The family-owned real-estate company is in advanced talks
to enter all four countries, where it plans up to a total of 150MW of solar
capacity for an investment of $150m, the executives say. Technical analysis of
possible sites has been carried out in the target countries, they add.
Bank talks
The planned investment would be 80% funded by bank debt,
with 20% in equity. Filatex is in discussions with banks to secure the debt
portion, the executives say. The operations in each country are planned to run
on a project-finance basis, meaning
that the individual project, rather than the company, would assume the debt.
Plans are most advanced in Ghana, where total capacity
could rise to as much as 100MW. The company is considering a possible
acquisition of 15MW in Mauritius, Condé says. Timelines for achieving profitability
will be different for each project.
Unexplored potential
The company believes that solar development plans worth
billions have left a wide choice of medium-sized solar projects in Africa
underexplored. Filatex, which has “low” but undisclosed levels of debt, targets
projects in the 5MW to 100MW range. On 18 December, the company
announced a 50MW solar energy project in
Madagascar in partnership with Canada’s DERA Energy.

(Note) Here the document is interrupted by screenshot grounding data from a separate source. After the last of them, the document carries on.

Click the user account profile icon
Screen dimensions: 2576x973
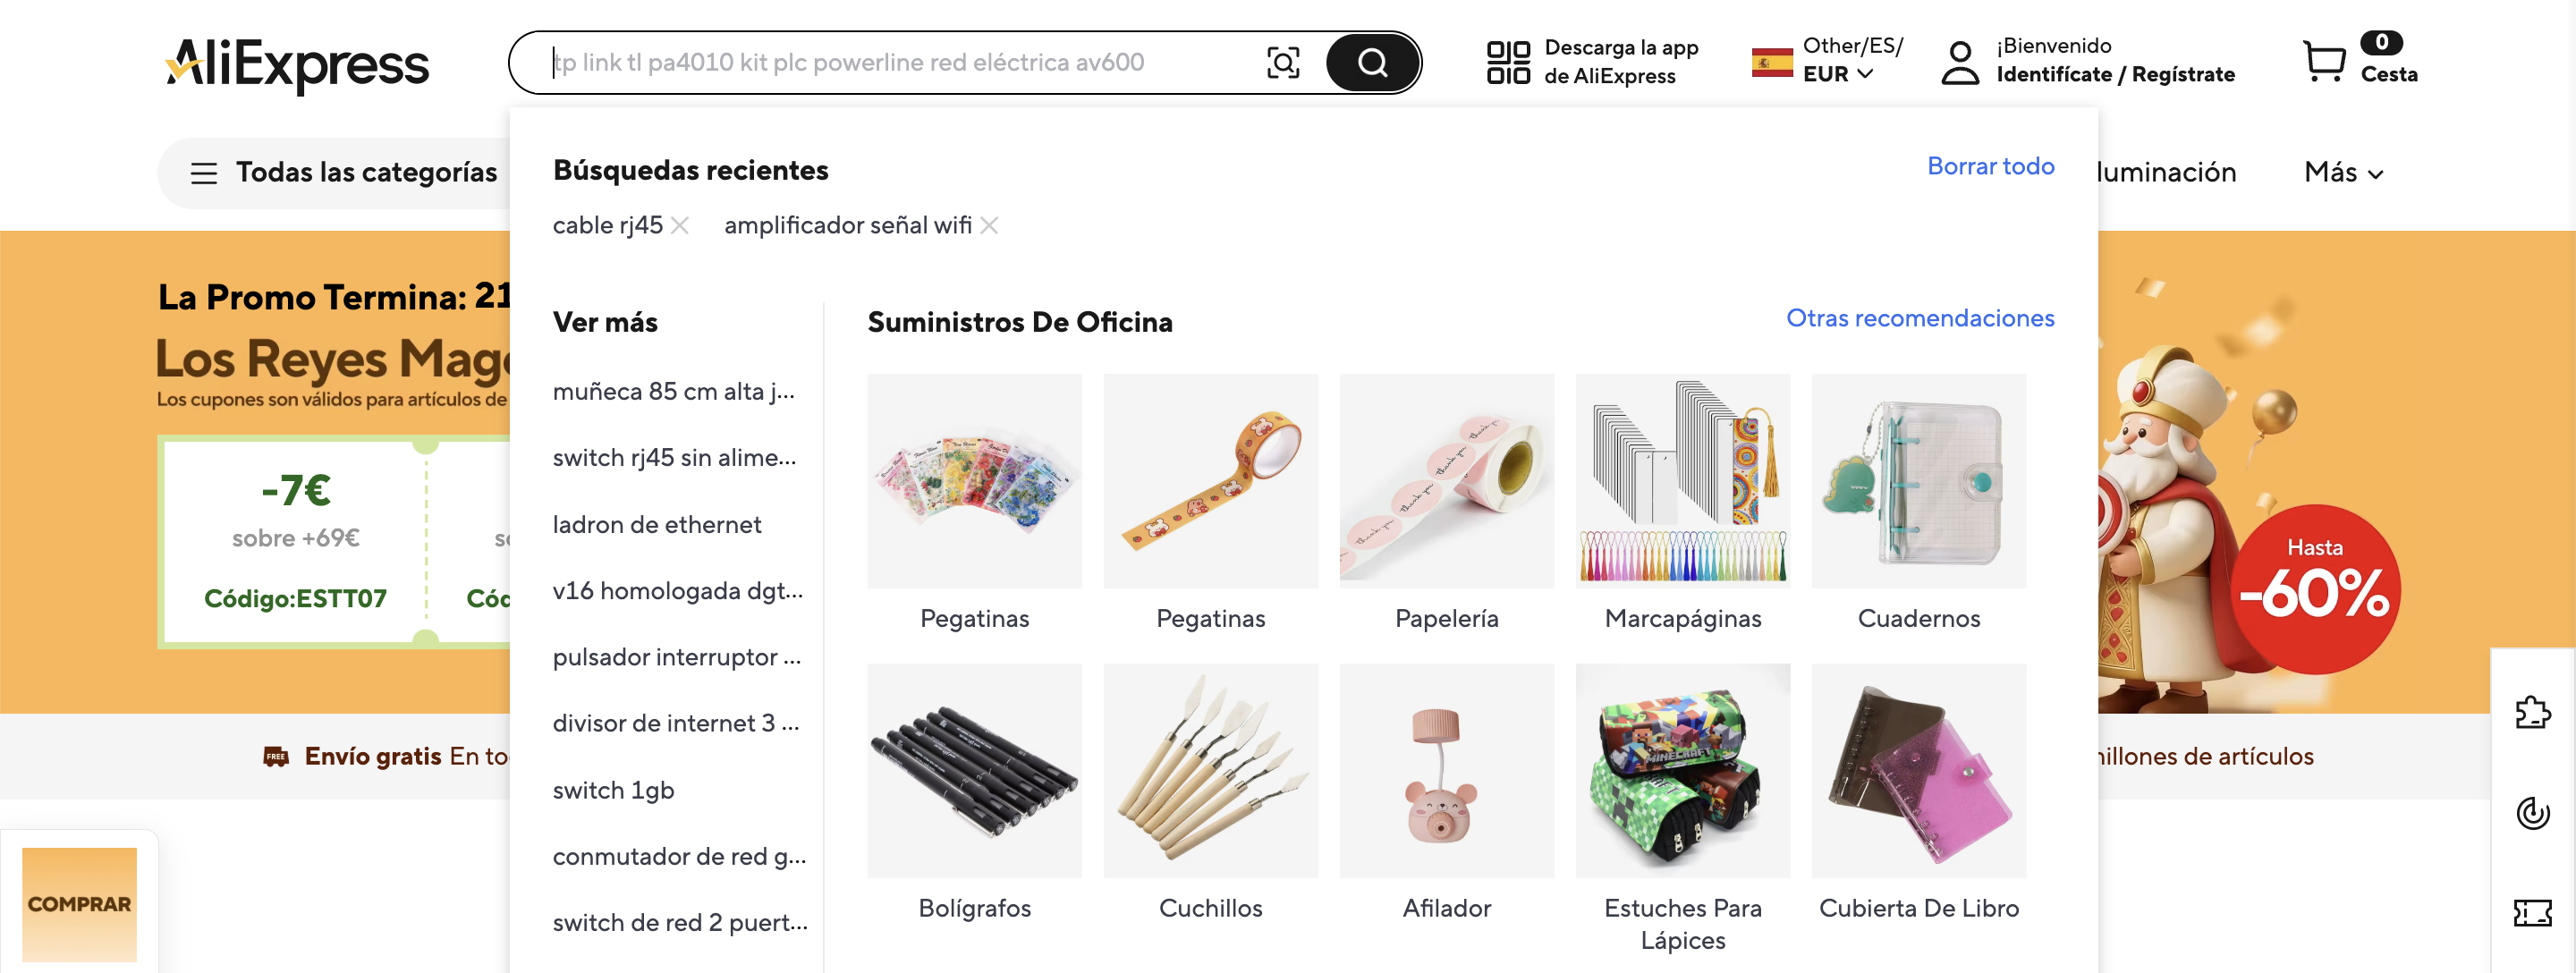tap(1959, 62)
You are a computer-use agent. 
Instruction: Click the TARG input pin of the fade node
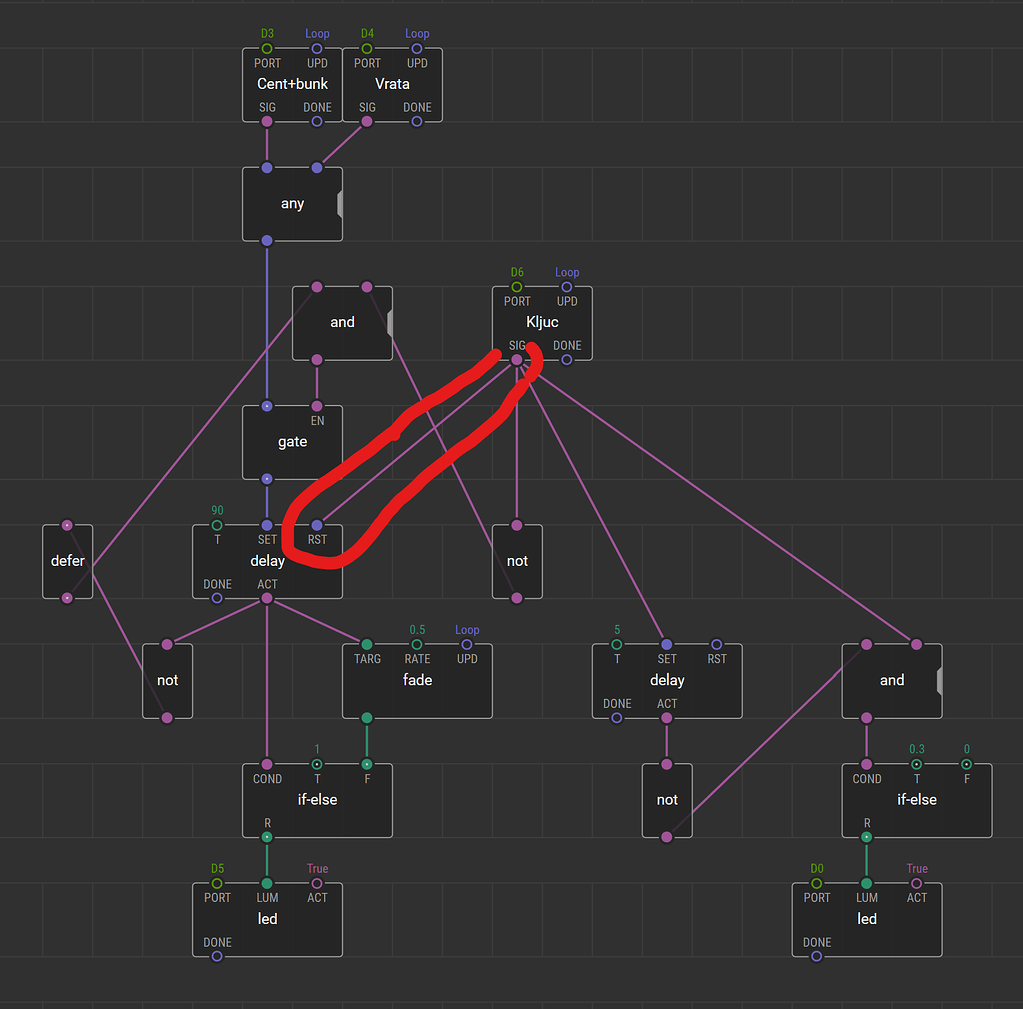(367, 644)
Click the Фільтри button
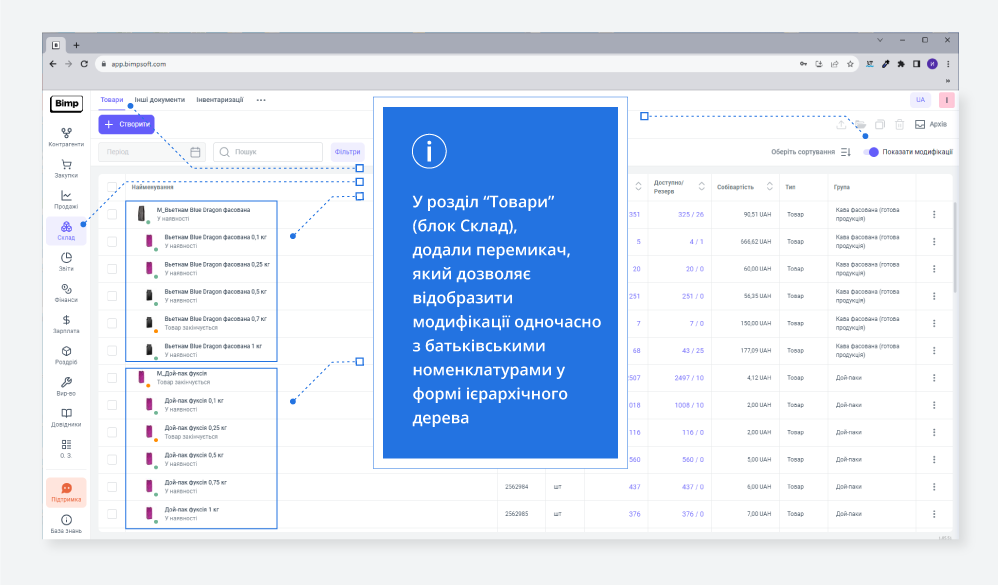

The project will reduce electricity costs in mining and
agriculture and will produce power at about $1m/MW, in line with industry
norms, Condé says.
The project is fully funded with bank debt and equity
financing of $50m.
It will bring electricity to nearly 1 million people in
four cities, and the company expects all of the panels, supplied by Canadian
Solar, to be in place by the end of 2020.
Electricity access
The company says that the partnership will benefit
state-owned electric utility company Jirama, which will be able to cut costs by
up to 40% and reduce reliance on fossil fuels.
Just 15% of Madagascar’s population has access to
energy, falling to 4% in rural areas.
According to Lighting Africa,
this is largely due to low population density outside urban zones.
The World Bank’s Doing Business report for 2018 ranked
Madagascar 184th out of 190 countries for access to electricity.
Yet the resources exist for the country to close the gap
with the sub-Saharan average. Madagascar has 2,800 hours of sunlight per year and
potential annual capacity of 2,000 kWh/m². The country aims to extend access to
energy to 70% of the population by 2030.
Filatex says it is still looking for new technical
partners. “Madagascar can export its know-how,” Yavarhoussen explains. “If we
can do it in Madagascar, we can do it abroad.”